World Bank backs Mozambique hydropower megaproject

Daniel Chapo, President, Mozambique

THE World Bank has approved funding for Mozambique’s $5bn Mphanda Nkuwa hydropower plant, Southern Africa’s largest such project in 50 years that could also boost mining by enabling local mineral processing.

The 1,500-megawatt dam on the Zambezi River, expected to be operational by 2031, aims to spur local processing of minerals mined in Mozambique including graphite and beryllium, reducing the country’s reliance on raw commodity exports, according to a report by Bloomberg News.

Currently, much of the nation’s mineral wealth is exported unprocessed, the newswire said in its report on Monday.

World Bank President Ajay Banga confirmed the lender will provide debt and equity funding, risk guarantees and insurance for both the hydropower facility and an associated $1.4bn transmission project during an interview in Mozambique.

“We want to be the hub of energy in our region, the Southern African Development Community,” President Daniel Chapo told Bloomberg, referring to the 16-country bloc where many nations already import Mozambican power.

The project forms part of Mission 300, a World Bank initiative targeting electricity connections for 300 million sub-Saharan Africans by 2030. The programme could attract over $100 billion in funding from development banks, the IMF and private investors.
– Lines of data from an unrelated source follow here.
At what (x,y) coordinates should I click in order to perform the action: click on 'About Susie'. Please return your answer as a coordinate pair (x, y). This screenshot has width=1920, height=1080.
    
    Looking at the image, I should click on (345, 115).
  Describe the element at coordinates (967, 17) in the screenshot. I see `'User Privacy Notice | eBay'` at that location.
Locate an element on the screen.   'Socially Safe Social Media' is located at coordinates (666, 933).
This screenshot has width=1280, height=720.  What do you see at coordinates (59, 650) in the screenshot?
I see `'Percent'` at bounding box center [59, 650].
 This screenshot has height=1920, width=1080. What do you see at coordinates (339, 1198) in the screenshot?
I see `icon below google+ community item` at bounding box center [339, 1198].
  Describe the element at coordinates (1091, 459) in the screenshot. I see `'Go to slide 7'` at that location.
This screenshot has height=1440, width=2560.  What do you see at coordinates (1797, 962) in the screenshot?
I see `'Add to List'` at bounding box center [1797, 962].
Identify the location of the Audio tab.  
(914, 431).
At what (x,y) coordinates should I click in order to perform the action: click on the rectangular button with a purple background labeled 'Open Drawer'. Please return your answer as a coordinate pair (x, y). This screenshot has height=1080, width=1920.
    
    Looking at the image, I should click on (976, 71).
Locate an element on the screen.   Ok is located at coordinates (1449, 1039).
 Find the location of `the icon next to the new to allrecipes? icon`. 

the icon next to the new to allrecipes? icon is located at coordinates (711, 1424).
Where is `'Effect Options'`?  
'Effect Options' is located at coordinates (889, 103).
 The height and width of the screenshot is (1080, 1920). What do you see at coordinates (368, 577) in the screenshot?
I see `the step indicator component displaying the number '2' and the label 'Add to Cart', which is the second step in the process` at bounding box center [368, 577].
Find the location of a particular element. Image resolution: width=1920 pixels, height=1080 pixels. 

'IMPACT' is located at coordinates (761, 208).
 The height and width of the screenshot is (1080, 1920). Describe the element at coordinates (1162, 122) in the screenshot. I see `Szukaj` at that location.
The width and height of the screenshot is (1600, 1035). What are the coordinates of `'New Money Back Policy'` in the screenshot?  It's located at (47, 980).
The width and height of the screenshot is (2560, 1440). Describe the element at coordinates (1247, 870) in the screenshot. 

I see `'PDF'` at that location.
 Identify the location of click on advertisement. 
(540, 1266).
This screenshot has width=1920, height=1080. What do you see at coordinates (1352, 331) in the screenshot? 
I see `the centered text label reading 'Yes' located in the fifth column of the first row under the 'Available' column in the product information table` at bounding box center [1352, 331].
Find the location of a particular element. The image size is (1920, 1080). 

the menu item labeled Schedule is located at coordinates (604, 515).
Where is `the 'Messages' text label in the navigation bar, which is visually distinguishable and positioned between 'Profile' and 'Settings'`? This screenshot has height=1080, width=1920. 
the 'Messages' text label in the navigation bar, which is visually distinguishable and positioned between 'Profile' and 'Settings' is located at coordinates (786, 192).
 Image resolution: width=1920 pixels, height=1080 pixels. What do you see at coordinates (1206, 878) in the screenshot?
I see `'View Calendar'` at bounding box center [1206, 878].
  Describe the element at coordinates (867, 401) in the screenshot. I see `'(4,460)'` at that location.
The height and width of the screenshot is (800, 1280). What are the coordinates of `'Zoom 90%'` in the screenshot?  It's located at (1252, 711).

A consortium of Electricité de France, TotalEnergies and Sumitomo Corp will build the facility alongside the Mozambican government and state-owned Hidroeléctrica de Cahora Bassa.

The dam will connect to Mozambique’s southern grid, supplying the capital Maputo and enabling power exports to Zambia, Malawi and Zimbabwe. It represents the first phase of a decade-long expansion plan including smaller upstream plants and a 400-megawatt solar facility.

The project comes as Mozambique recovers from post-election violence that damaged investor confidence, whilst battling youth unemployment and a jihadist insurgency affecting $57bn in liquefied natural gas developments.